From the research we did on the first and the second day of Hanukkah, we collected a number of design parameters for our purposeful/educational Hanukkah game. These are:

  • it’s not well suited for a (pseudo-)historical combat or strategy game;
  • it must be playable for non-Jewish players without having to “play-act” Jewish rituals;
  • “hope” is a suitable theme for design decisions across all four design territories;
  • the best fit for the core playing experience is the ludological dimension.

Today, on the third day of Hanukkah, we will explore possible target audiences and the game’s unique selling proposition, or USP.

First, our target audience or target audiences. We’ve already decided, implicitly, that the game should be playable for Jewish and non-Jewish players alike. From there, we must ask at least the following two questions:

  • Should our game about Hanukkah be a game for kids or for adults or both?
  • Should our game about Hanukkah “teach” Hanukkah and its meaning or meanings, or should it simply be an enjoyable experience?

Both questions are tough, each with its own implications.

For the first question, we could go with the conventional answer and make kids the primary target audience and parents the secondary target audience who will not play the game but buy it for their children. Most certainly, though, that’s not a good idea. It would imply that Hanukkah is a nice festival for children, and once you’ve grown out of it, it hasn’t much value to offer to you as an adult. Also, it would imply that adults have all the understanding of Hanukkah they need, which might not necessarily be the case, given the breadth and variety of the Jewish experience, globally and historically.

For the second question, we could also go with a conventional answer and make the game an enjoyable experience, with candles, candies, latkes, gelt, and all kinds of cuddly stuff and bears and dreidel games and puzzles. But Hanukkah has also seen somber and dangerous times throughout history, its lights publicly or privately lit in the face of persecution, expulsion, and lethal threats. Perhaps the most iconic photograph connected to Hanukkah is the one made by Rachel Posner of her and her husband’s family Hanukkiah in Kiel, Germany, in 1932, looking out across the road to a building decorated with a Nazi flag, shortly before Hitler came to power.

So how do we deal with that?

Let’s begin with children. Children always have to cope with a lot, not least because they’re inquisitive and want to explore and learn everything, and they’re pretty good at it, most of the time. But there are things on the darker side of everything that are not easily digested, things that call out for parental supervision and guidance.

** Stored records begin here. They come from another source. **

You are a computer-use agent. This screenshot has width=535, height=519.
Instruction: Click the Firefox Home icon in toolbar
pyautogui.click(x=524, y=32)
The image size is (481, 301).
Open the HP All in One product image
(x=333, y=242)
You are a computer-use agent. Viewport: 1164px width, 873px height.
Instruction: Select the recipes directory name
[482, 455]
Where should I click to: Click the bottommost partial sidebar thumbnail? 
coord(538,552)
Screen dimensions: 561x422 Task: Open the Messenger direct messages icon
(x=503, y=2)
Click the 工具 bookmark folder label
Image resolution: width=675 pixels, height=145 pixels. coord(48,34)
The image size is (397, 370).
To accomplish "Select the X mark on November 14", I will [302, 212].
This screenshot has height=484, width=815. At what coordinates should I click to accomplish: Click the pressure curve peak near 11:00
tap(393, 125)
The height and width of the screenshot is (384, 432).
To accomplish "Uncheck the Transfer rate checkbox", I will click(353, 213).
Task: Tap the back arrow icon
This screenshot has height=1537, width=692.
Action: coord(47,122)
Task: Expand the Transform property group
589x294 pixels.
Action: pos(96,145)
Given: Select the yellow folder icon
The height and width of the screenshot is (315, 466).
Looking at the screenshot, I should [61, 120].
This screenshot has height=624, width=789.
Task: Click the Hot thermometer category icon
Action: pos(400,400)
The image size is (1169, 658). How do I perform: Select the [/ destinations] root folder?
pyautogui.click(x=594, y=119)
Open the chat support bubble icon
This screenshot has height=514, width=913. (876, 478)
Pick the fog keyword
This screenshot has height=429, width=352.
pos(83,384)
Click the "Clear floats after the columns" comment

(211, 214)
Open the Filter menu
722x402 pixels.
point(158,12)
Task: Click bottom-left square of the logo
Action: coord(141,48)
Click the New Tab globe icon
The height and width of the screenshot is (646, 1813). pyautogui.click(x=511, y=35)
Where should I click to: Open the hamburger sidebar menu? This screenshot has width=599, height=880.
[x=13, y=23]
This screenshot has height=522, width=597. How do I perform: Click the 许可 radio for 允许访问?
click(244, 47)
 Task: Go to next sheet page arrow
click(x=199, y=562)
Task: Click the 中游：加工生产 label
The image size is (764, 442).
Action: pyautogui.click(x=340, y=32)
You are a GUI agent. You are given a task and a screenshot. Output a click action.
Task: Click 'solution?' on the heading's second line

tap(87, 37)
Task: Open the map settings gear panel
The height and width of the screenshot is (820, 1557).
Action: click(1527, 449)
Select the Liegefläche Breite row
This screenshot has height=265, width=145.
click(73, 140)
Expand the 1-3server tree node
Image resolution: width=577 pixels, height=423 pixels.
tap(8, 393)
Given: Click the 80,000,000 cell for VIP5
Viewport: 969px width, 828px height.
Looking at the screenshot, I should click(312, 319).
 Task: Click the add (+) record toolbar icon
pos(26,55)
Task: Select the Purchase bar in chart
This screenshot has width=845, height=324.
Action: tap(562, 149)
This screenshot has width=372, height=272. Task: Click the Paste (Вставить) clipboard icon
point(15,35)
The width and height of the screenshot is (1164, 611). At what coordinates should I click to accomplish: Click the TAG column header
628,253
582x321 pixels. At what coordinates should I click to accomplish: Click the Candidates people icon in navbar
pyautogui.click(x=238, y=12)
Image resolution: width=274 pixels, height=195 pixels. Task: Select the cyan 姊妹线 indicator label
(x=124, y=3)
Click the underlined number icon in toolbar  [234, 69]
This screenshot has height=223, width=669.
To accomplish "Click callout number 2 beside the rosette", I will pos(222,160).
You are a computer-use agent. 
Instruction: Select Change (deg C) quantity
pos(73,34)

Then, adults. Skill and knowledge don’t necessarily translate into deeper knowledge, concomitant with cognitive and emotional investment. And not everybody is a good guide or teacher. Here, too, a game about Hanukkah could teach deeper knowledge on the one hand, and on the other hand it could do so by confronting adults with situations where they have to learn to help and teach others. In the fields of pedagogy and the psychology of learning, teaching is known as one of the best and most effective ways to learn.

The direction all this suggests, with respect to our Hanukkah game’s USP, is an intergenerational game with cooperative gameplay that focuses on exploration and decisions, some of them tough.

Now, non-Jewish players. How can we tie them into this? There is one obvious solution: to take the “welcome guest” phrase literally so that a Jewish player can, and perhaps even must, invite a non-Jewish friend for a common playing experience.

Let’s sum it up.

The primary target audience for our game, in terms of its playing experience, are Jewish children and their parents or other relatives as well as non-Jewish friends who want to learn and be part of the experience.

The game’s secondary target audience, in terms of who will actually buy the game, are Jewish parents and relatives.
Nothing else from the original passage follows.